• **引用文**
▼▼▼

2017年8月20日日曜日

新約聖書原典「ユダの手紙」の翻訳(私訳)

ユダの手紙 



1.イエス・キリストの僕、ヤコブの兄弟であるユダから、父であられる神に愛され、イエス・キリストによって召され、守られている人々へ。2.憐れみと、平安と、愛が、あなたがたに増し加えられるように。
3.愛する者たちよ、わたしたちが共にあずかる救いについては、早急にあなたがたに書き送りたいと願っていて、聖徒たちにひとたび授けられた信仰のために戦うようにと、わたしはあなたがたに手紙を書いて勧めをなす必要があると感じました。4.というのは、ある者たち、すなわち、不敬神な者たちが忍びこんで来て、わたしたちの神の恵みを不道徳なものに変え、唯一の君であり、わたしたちの主イエス・キリストを否定しているからです。彼らが裁きを受けることは、昔から予告されていたのです。

▲▲▲

• **資料抜粋**
▼▼▼

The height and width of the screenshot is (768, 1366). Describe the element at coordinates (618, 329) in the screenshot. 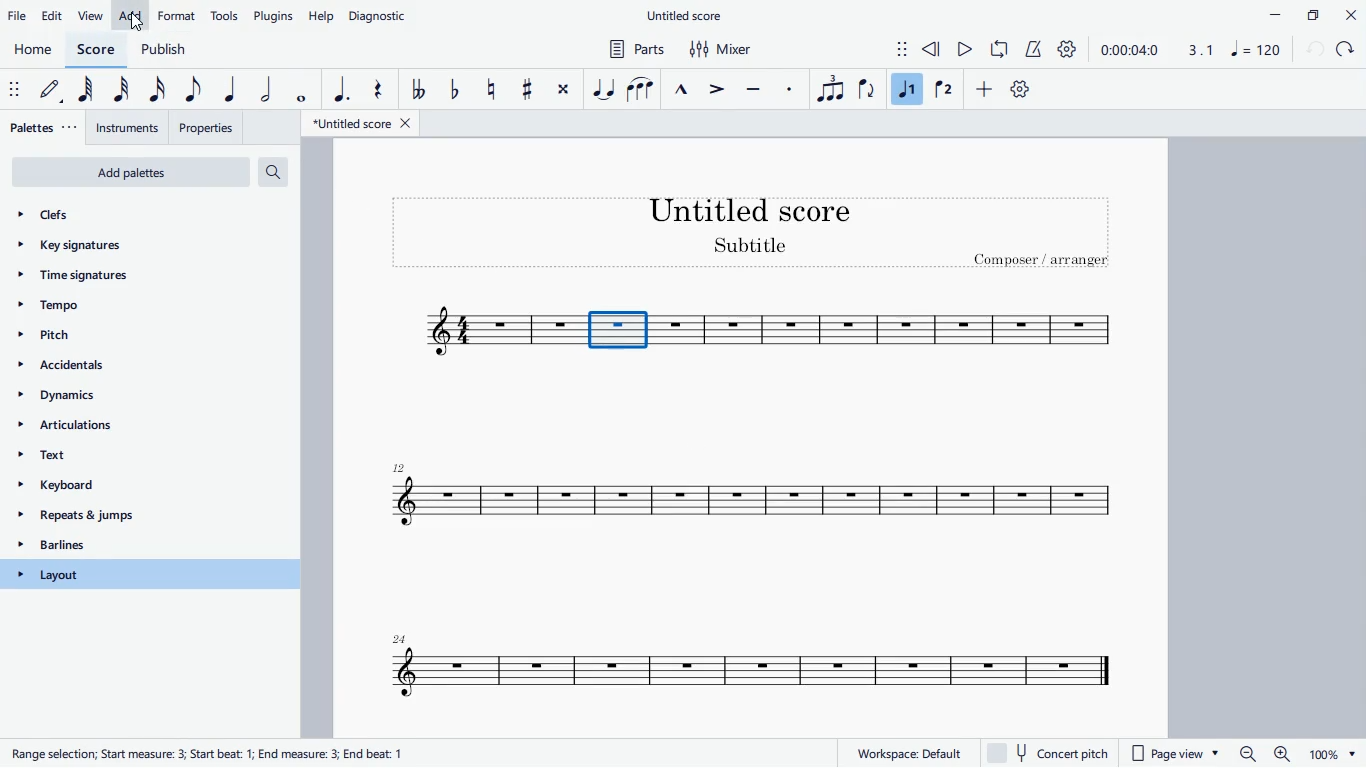

I see `selected note` at that location.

▲▲▲

• **指示**
上のユダの手紙の訳文の2節で、あなたがたに増し加えられるようにと願われているものをすべて挙げてください。

• **解答**
憐れみ、平安、愛